The housekeeper Pelageya is a real character. She served a lot in merchant houses, including Persian merchants. And I heard many famous oriental fairy tales there. She had the gift of a storyteller, a "great craftswoman" to tell fairy tales, for which she was especially loved in the Aksakov family. She often told little Seryozha fairy stories at night, and he especially liked "The Scarlet Flower". When Sergei Aksakov grew up, he told it himself, and many of his contemporaries, including Pushkin and Gogol, admired the imagery and poetry of his style.

The literary adaptation of the "Scarlet Flower" by Aksakov retained the melodiousness and poetry of the folk language, making the fairy tale truly bewitching.
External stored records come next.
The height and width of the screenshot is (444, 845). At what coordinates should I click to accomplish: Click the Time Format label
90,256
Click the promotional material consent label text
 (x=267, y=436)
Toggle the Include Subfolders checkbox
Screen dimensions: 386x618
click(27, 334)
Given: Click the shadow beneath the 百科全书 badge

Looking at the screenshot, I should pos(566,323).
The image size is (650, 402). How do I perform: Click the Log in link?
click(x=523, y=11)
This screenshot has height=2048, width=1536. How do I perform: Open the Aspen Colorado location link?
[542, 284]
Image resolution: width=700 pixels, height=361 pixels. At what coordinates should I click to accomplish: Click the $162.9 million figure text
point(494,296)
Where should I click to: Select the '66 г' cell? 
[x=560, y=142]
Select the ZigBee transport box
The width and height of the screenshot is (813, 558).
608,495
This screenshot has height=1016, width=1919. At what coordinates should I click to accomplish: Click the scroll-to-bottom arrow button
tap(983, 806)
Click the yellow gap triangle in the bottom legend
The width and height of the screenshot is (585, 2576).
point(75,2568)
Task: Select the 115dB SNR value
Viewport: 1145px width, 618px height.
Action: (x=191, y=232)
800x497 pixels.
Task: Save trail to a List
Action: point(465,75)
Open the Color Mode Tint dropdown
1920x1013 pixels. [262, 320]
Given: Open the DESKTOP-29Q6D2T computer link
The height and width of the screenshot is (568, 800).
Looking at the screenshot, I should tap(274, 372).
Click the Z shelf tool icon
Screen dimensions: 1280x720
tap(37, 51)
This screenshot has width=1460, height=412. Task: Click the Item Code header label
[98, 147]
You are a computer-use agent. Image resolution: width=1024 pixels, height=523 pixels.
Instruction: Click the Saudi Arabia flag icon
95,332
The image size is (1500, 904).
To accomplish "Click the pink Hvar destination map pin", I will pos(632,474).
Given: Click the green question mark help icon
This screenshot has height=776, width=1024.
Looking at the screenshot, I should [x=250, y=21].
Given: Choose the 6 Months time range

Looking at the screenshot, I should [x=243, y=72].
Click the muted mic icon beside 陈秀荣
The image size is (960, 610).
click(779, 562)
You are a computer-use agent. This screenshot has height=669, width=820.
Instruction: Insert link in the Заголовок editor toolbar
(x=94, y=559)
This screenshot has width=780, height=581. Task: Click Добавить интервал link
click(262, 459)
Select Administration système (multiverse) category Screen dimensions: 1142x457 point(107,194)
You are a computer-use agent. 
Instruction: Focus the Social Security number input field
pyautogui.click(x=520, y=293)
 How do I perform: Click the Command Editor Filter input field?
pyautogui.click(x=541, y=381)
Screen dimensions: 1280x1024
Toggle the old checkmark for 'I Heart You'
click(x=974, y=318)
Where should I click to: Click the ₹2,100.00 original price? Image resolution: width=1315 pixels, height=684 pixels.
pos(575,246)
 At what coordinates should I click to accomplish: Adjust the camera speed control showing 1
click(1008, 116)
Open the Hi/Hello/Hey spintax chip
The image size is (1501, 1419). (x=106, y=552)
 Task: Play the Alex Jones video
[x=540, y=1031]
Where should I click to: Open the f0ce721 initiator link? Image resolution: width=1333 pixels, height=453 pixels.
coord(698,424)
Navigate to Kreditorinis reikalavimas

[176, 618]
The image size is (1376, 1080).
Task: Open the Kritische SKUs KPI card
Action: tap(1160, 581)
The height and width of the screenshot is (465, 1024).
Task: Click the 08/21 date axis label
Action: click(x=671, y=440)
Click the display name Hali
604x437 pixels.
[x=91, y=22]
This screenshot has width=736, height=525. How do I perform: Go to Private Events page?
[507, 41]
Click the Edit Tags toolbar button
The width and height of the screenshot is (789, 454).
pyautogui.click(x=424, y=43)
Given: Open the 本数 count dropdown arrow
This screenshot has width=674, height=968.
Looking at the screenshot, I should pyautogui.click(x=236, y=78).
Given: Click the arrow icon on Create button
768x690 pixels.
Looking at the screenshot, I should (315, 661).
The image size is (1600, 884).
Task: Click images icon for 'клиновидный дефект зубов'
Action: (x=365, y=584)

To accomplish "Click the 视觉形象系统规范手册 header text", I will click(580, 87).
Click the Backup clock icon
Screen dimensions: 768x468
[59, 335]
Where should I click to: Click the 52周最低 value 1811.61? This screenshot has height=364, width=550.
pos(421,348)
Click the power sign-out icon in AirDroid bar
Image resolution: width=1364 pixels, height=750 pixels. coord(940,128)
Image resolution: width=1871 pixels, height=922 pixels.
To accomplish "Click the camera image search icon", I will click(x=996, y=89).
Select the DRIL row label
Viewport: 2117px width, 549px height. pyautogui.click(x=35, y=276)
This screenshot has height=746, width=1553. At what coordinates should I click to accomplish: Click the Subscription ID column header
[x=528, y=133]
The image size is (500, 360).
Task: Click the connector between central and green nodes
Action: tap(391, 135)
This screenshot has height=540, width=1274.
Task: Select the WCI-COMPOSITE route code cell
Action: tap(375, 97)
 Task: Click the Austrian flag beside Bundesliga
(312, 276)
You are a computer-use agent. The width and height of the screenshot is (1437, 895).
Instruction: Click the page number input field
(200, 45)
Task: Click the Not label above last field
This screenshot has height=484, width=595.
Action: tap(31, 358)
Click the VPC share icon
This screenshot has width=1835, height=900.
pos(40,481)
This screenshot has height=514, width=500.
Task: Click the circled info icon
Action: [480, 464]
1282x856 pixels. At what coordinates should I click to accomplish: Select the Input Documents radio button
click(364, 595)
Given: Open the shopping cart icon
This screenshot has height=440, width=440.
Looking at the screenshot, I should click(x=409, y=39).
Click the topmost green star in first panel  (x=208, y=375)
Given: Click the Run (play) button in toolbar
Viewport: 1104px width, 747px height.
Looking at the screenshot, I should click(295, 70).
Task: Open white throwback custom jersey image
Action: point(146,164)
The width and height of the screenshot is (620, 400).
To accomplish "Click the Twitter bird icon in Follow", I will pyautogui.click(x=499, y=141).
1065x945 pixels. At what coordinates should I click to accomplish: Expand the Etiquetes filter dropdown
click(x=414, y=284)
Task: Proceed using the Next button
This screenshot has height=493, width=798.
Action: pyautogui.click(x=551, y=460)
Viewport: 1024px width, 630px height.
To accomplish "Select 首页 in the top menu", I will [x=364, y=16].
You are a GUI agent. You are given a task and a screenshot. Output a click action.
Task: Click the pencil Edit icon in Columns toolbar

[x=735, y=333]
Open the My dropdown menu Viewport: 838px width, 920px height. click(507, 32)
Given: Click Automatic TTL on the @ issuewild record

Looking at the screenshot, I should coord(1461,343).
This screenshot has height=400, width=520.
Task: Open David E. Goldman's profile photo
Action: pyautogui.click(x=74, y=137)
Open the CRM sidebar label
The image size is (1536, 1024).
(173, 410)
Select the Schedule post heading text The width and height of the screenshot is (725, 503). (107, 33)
Some believe that "The Scarlet Flower" is a "Russified version" of the fairy tale "Beauty and the Beast" (in another version of the translation - "Beauty and the Beast") Leprince de Beaumont, published at that time in collections of translated moralizing stories for children. However, Sergei Aksakov got acquainted with this story much later, and, according to him, was surprised a lot by the plot resemblance to his beloved fairy tale from childhood.

In fact, the story about a girl who was taken hostage by an invisible monster and fell in love with him for her kindness is very ancient and widespread since antiquity (for example, the story of Cupid and Psyche). Such tales were told in Italy and Switzerland, in England and Germany, in Turkey, China, Indonesia … This story is also popular among the Slavic peoples.

In Russian literature before Aksakov, this story was also literally processed by Ipollit Bogdanovich - in the poem "Darling", which was published in 1778, 80 years before the release of "The Scarlet Flower". However, this story owes its popularity to Sergei Aksakov, who managed to tell his favorite fairy tale of his childhood so that millions of people fell in love with it.